Retype the lines of the items below, starting with the first line and continuing through the line that contains "This screenshot has", including both of those lines.

### Recorded data
__________________________________________________

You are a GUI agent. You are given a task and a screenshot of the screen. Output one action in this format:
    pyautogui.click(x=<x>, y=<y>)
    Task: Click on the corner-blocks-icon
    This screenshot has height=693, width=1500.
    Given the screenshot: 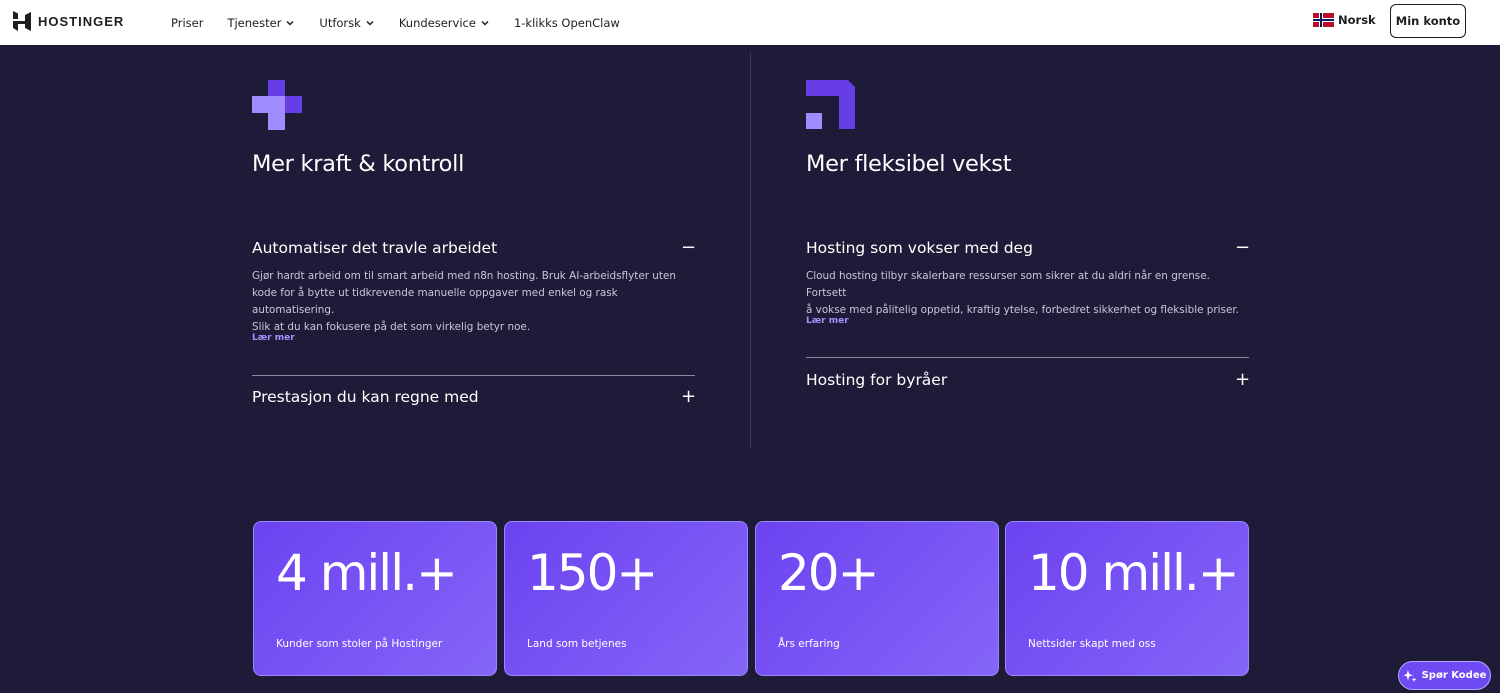 What is the action you would take?
    pyautogui.click(x=830, y=104)
    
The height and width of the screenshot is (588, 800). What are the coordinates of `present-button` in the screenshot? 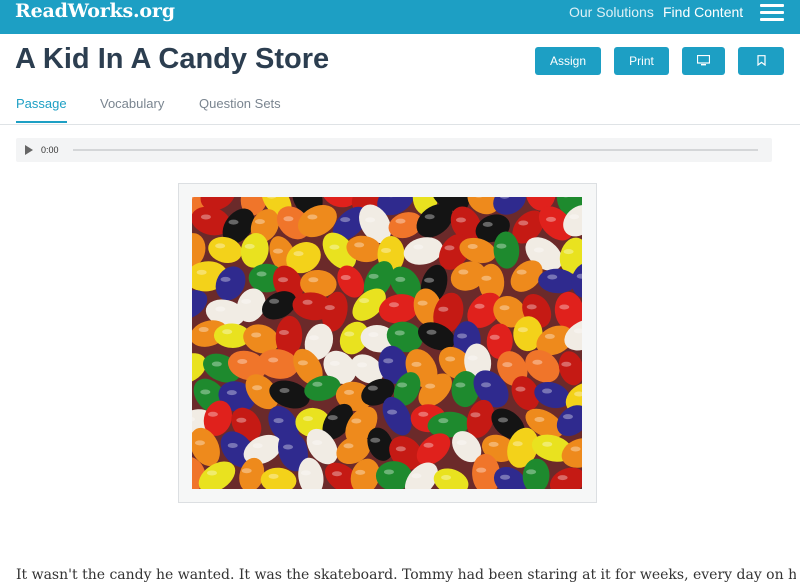 It's located at (704, 61).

__________________________________________________

### RESPONSE AREA
You are a GUI agent. You are given a task and a screenshot of the screen. Output one action in this format:
    pyautogui.click(x=<x>, y=<y>)
    Task: Click on the corner-blocks-icon
    This screenshot has height=693, width=1500.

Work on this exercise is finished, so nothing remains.